Appalachian Resource Center

  home     table of contents     notes from native sons   authors directory  
www.AppalachiaCoal.com   B. L. Dotson-Lewis  "Appalachia:  Spirit Triumphant"

                                                    Gurney Norman


        During Gurney Norman's sophomore year, the death of his older brother, a senior football hero who Gurney depended on greatly, deeply affected him. Gurney, however, went on to graduate from Stuart Robinson, a settlement school he attended in Letcher County, and the University of Kentucky to become recognized as one of the most powerful Appalachians of the times.  


         Gurney Norman lived the lives he wrote about, born in Grundy, Virginia, in 1937, he grew up in the mountains of Eastern Kentucky and Southwest Virginia, moving from kinsfolk to kinsfolk, during the 40's and 50's. Norman, as a personality as well as a writer has been labeled as powerful and compelling. He emerged from the Appalachian mountains, armed with a vision. He wrote his first story, Divine Right's Trip, in what some believe to be a reversal of what is expected, a saga of a group of California hippies traveling from the west to the east, towards Eastern Kentucky, stoned much of the the time and swearing constantly.

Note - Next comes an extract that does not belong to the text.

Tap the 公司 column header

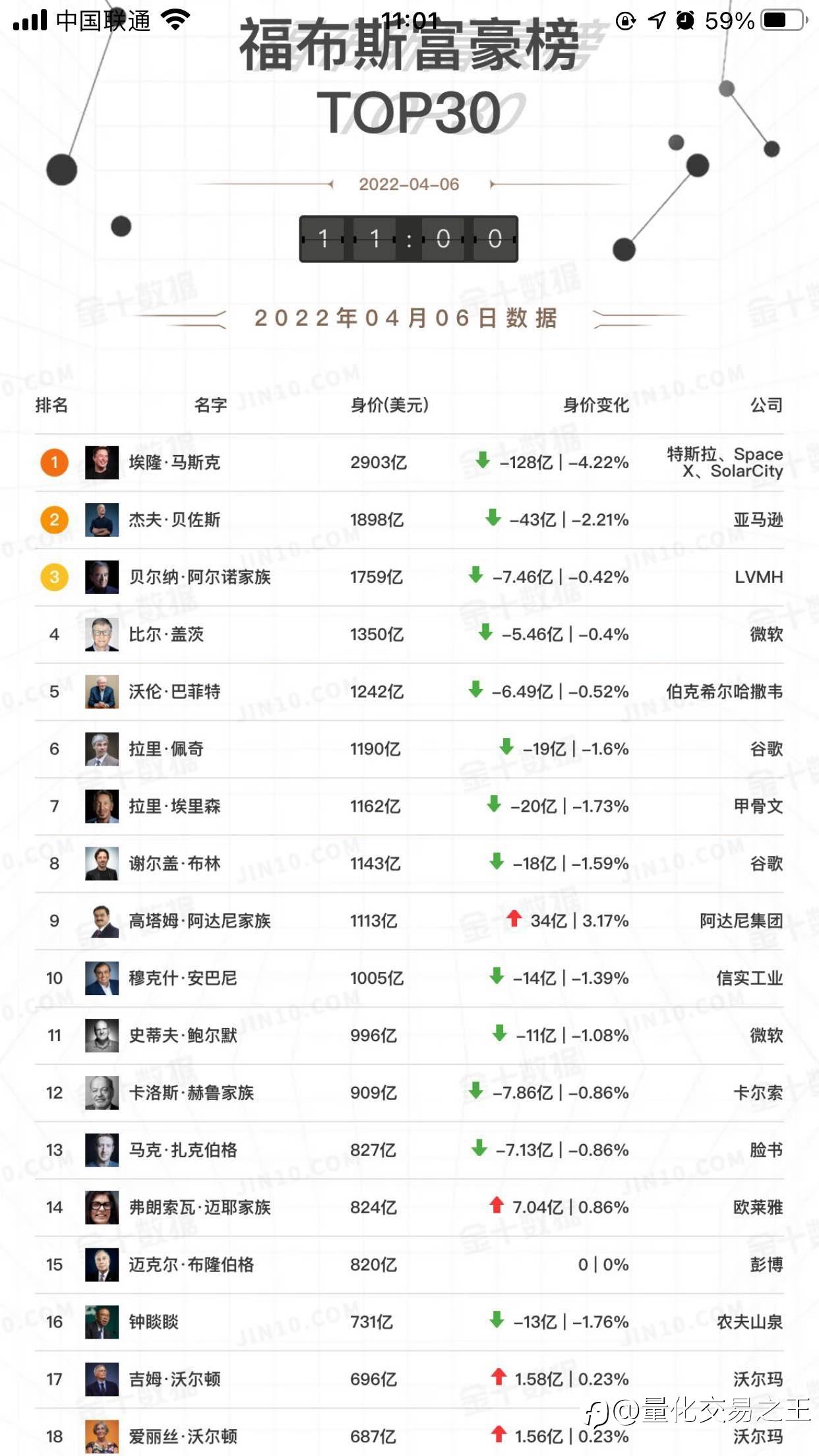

The hippies settle on a farm in Eastern Kentucky raising rabbits and using rabbit pellets to reclaim abandoned strip mines.


         Norman's characters are imperfect people but hold dear the old-fashioned values of the people of the mountains--even when they cannot exemplify them. This holds true in all of Norman's writings. Gurney relived his character's dream in Divine Right's Trip by returning to Eastern Kentucky working as a reporter for the Hazard Herald and later became a teacher and writer-in residence at the University of Kentucky.